Pemerintah Desa Jetaklengkong, Kecamatan Wonopringgo, Kabupaten Pekalongan, Provinsi Jawa Tengah, menyampaikan laporan realisasi Anggaran Pendapatan dan Belanja Desa (APBDes) Tahun 2025 sebagai bentuk transparansi dan akuntabilitas kepada masyarakat.
Laporan ini memuat rincian pendapatan desa, belanja desa, serta pembiayaan yang telah direalisasikan selama tahun anggaran berjalan.
Realisasi Pendapatan Desa Tahun 2025
Total pendapatan Desa Jetaklengkong pada Tahun 2025 mencapai:
Rp 1.314.349.796
Pendapatan tersebut berasal dari beberapa sumber, antara lain:
-
Pendapatan Asli Desa (PAD) sebesar Rp 76.826.472
-
Alokasi Dana Desa (ADD) sebesar Rp 283.766.326
-
Dana Desa (DD) sebesar Rp 818.808.000
-
Bagi Hasil Pajak dan Retribusi (BHPR) sebesar Rp 65.649.433
-
Bantuan Keuangan Provinsi (BANKEU) sebesar Rp 0
-
Pendapatan Lain-Lain sebesar Rp 69.299.565
Dana Desa (DD) menjadi sumber pendapatan terbesar dengan kontribusi sekitar 62,29% dari total pendapatan.

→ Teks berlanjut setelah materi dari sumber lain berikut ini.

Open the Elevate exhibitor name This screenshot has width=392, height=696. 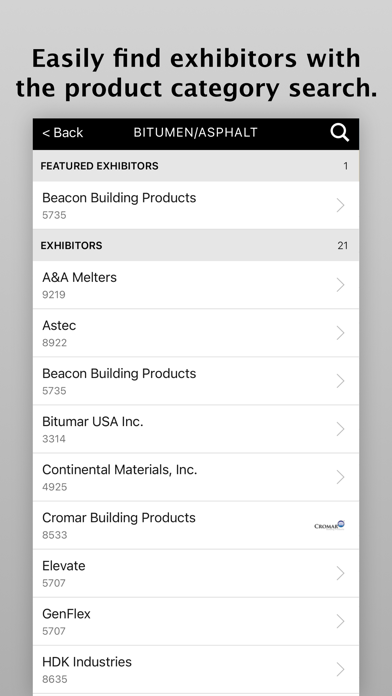tap(63, 566)
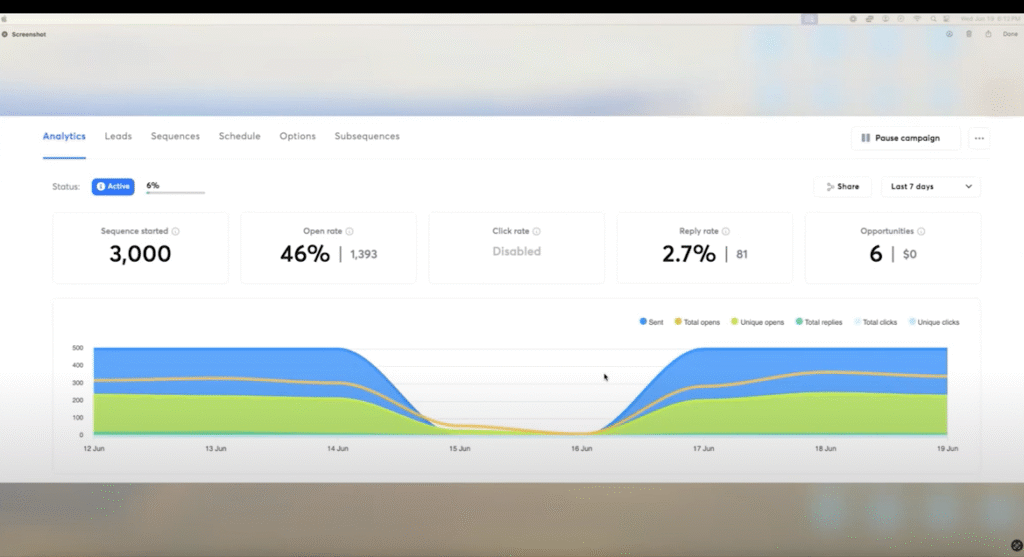
Task: Click the trash icon in the screenshot toolbar
Action: (x=968, y=34)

Realisasi Belanja Desa Tahun 2025
Total belanja Desa Jetaklengkong Tahun 2025 tercatat sebesar:
Rp 1.291.973.926
Belanja tersebut dialokasikan untuk berbagai bidang pembangunan dan pelayanan masyarakat, meliputi:
-
Bidang Penyelenggaraan Pemerintahan Desa
Rp 471.820.926 -
Bidang Pelaksanaan Pembangunan Desa
Rp 622.856.000 -
Bidang Pembinaan Kemasyarakatan
Rp 4.320.000 -
Bidang Pemberdayaan Masyarakat
Rp 120.977.000 -
Bidang Penanggulangan Bencana, Darurat, dan Mendesak
Rp 72.000.000
Belanja terbesar digunakan untuk Pelaksanaan Pembangunan Desa, yaitu sekitar 48,2% dari total belanja.
Pembiayaan Desa
Pada Tahun 2025, Desa Jetaklengkong memiliki:
-
Sisa Lebih Anggaran Tahun Lalu (SiLPA) sebesar Rp 15.364.477
-
SiLPA Tahun Berjalan sebesar Rp 0
Pemerintah Desa Jetaklengkong terus berkomitmen untuk mengelola APBDes secara transparan, efektif, dan tepat sasaran demi meningkatkan kesejahteraan masyarakat serta mendukung pembangunan desa yang berkelanjutan. Laporan ini diharapkan dapat menjadi informasi terbuka bagi seluruh warga desa dalam mengawasi dan mendukung program-program pemerintah desa.